I have met a lot of wonderful people online through my diary, but I have never had any romantic feelings toward any of them. Dirty thoughts, of course. I have dirty thoughts about just about every man I meet. But serious romantic thoughts, no.

I should talk to my friend Mrs. Mitchell about all this. She met the man she is about to marry online, when he lived in North Carolina and she lived out here in California.

My hormones are really messing with me lately. I have to stop thinking about this crap.


How do I segue from that sensitive mushy crap to my usual foul-mouthed drivel?

Like this, you fuckers!

Why are they calling it “Britney’s baby bombshell!”? The gossip rags and the idiots on tv have been saying she’s pregnant for weeks. How is it a bombshell when everyone already knew?

If Justin Timberlake announced that he was pregnant, THAT would be a bombshell. And if I could, I would so be the one to knock his ass up. Say what you want about his music, that guy is hot.

Speaking of retards on television, NBC was running promos for their Americanized version of the hilarious British show “The Office.” They were showing some of the reviews of the new show, and the one they were really proud of said, “original!”

How can a show with the same title, same premise, same characters, and same setting as another show be called original?

Clearly I am in the wrong line of work. Idiot television executives obviously need no skills or common sense whatsoever. Then when I get really powerful I can make Ashton Kutcher disappear. Forever.
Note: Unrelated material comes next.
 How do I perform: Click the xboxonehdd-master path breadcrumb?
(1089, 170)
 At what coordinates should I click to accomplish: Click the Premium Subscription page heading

My e-mailing fan was kind enough to send me another email Saturday morning:

Subject: you want this
Date: 4/10/2005 11:01:22 A.M.
From: StupidRedd@hotmail.com
To: dorksarecool@gmail.com

you look like a major hoar in your comments section. do you really put out
so easy on dates liek you talk in your comments?you must be really horrny all the time.

The best part of this email was the subject: you want this.

I <3 my crazy illiterate fan.


I was talking to my co-worker friend Margie about music today. She was saying there was a bunch of music out she wanted to get, so I told her whatever I had that she wanted, I would burn for her, because I am fucking nice like that.

She came over after work to look at my collection, and apparently, I have a lot of crap. She ridiculed me mercilessly for my taste in music. Some cd’s in question:

The Monkees
Tom Jones
Poison
Power Ballads (heavy metal compilation)
Wham!
Jennifer Lopez
Debbie Gibson
Beaches soundtrack (I am not the only homo who likes Bette Midler)

There are more that I am not willing to admit to. I love the cheese. What can I say?